- _Excerpt_
BEGIN

Training Best Practices

The following defaults reflect ai-toolkit recommendations for fast, stable LoRA convergence:

Technique	Option	Recommended value	Effect
Sigmoid timestep sampling	`--timestep-type sigmoid`	default	Biases toward mid-timesteps where most learning happens (vs uniform)
Caption dropout	`--caption-dropout 0.05`	default	5% unconditional steps, improves CFG adherence
8-bit optimizer	`--optimizer adamw8bit`	opt-in	Halves optimizer state memory; requires `bitsandbytes`
Cosine LR decay	`--lr-scheduler cosine`	opt-in	Prevents late-stage oscillation
Warmup	`--lr-warmup-steps 50`	opt-in	Avoids early large gradient steps
Gradient accumulation	`--gradient-accumulation-steps 4`	opt-in	Simulates larger batch size without extra VRAM
Gradient checkpointing	`--gradient-checkpointing`	opt-in	Reduces VRAM ~30% at ~20% speed cost
Min-SNR-γ (SDXL only)	`--min-snr-gamma 5.0`	opt-in	Stabilises DDPM loss across timesteps
Noise offset (SDXL only)	`--noise-offset 0.05`	opt-in	Improves dark/bright image generation

Examples

FLUX.2-klein LoRA with all best practices

bash

datasety train \
    --input ./dataset \
    --output ./lora/flux_lora.safetensors \
    --model black-forest-labs/FLUX.2-klein-base-4B \
    --steps 500 \
    --lr 1e-4 \
    --lora-rank 16 \
    --timestep-type sigmoid \
    --caption-dropout 0.05 \
    --optimizer adamw8bit \
    --lr-scheduler cosine \
    --lr-warmup-steps 50 \
    --gradient-accumulation-steps 2 \
    --gradient-checkpointing

FLUX.2-klein LoRA (recommended)

Prepare a dataset first, then train:

bash

# 1. Prepare dataset
datasety resize -i ./raw -o ./dataset -r 512x512
datasety caption -i ./dataset -o ./dataset --template "ohwx person, {{caption}}"

END

- _Set problem 1_
Duplicate everything in the training best practices excerpt from "Training Best Practices" down to "happens (vs uniform)".

- _Items_

BEGIN

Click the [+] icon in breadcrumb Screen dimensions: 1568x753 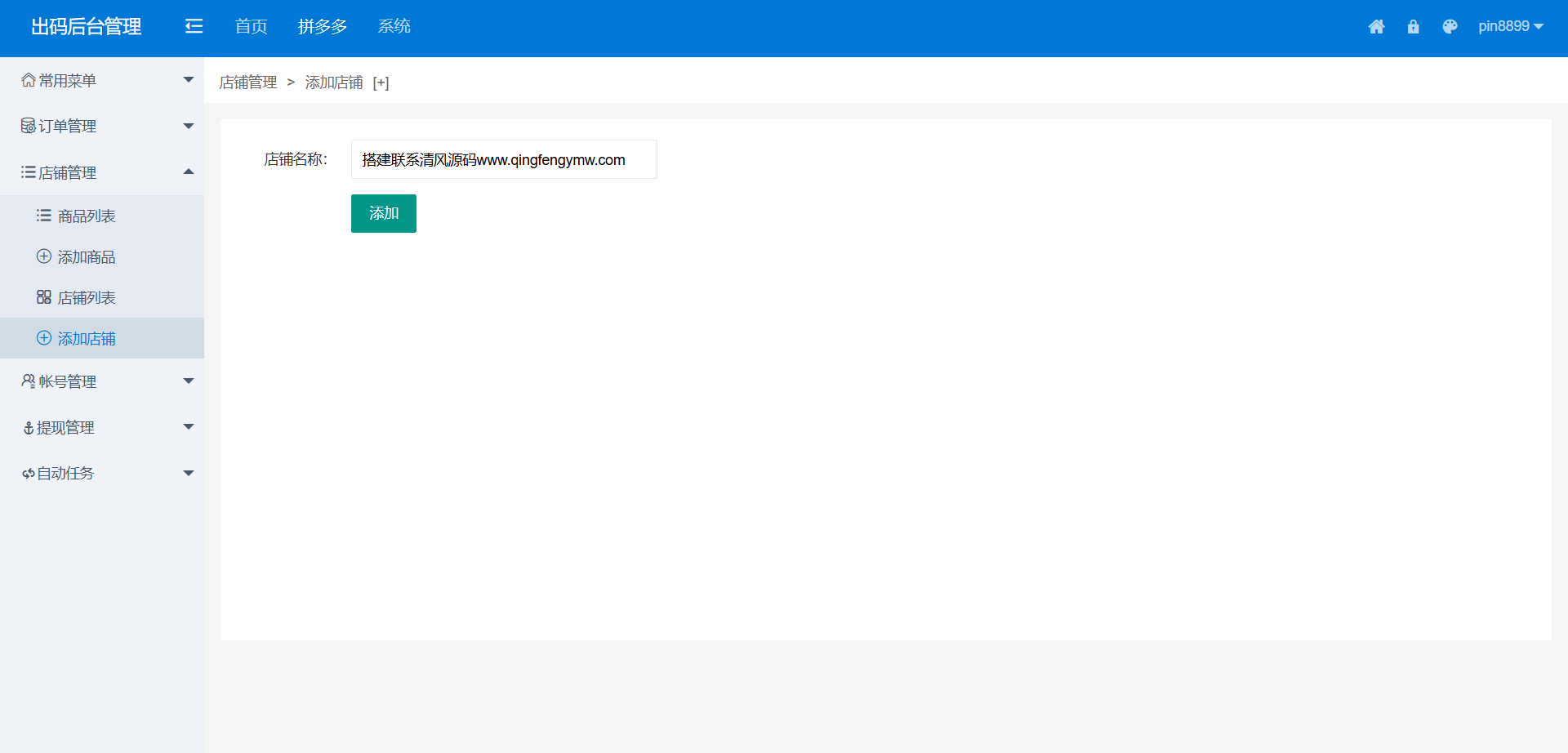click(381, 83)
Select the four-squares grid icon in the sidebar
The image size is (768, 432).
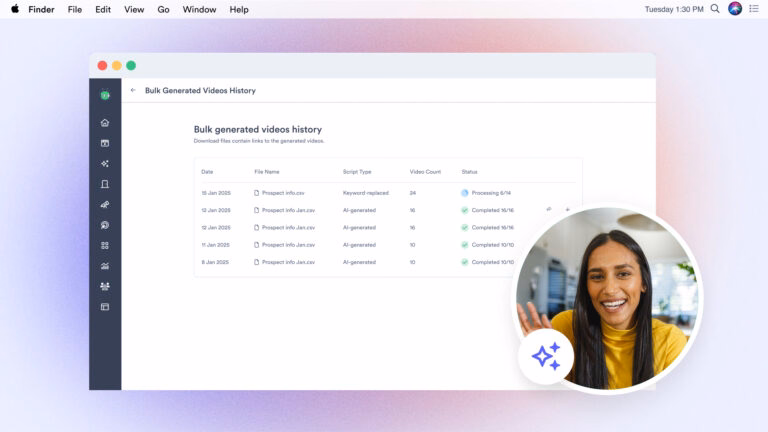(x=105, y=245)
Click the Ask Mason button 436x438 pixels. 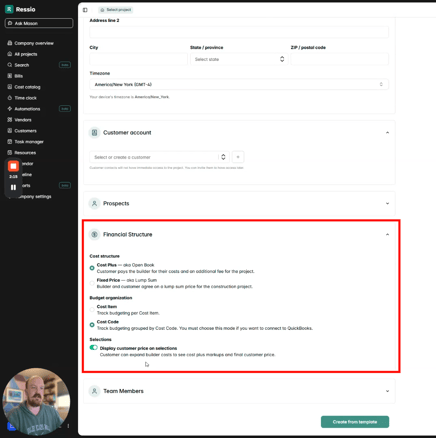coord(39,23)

END
BEGIN

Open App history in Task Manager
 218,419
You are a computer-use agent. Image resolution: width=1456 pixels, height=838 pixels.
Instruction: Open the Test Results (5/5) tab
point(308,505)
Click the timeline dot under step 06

END

- _Set problem 2_
Reproduce everything in the records from the line containing "You are a computer-use" down to the line containing "Click the timeline dot under step 06", inclusive, substituting "timeline marker" for "timeline dot" and leaving all else unchanged.

- _Full response 1_
Training Best Practices

The following defaults reflect ai-toolkit recommendations for fast, stable LoRA convergence:

Technique	Option	Recommended value	Effect
Sigmoid timestep sampling	`--timestep-type sigmoid`	default	Biases toward mid-timesteps where most learning happens (vs uniform)

- _Full response 2_
You are a computer-use agent. Image resolution: width=1456 pixels, height=838 pixels.
Instruction: Open the Test Results (5/5) tab
point(308,505)
Click the timeline marker under step 06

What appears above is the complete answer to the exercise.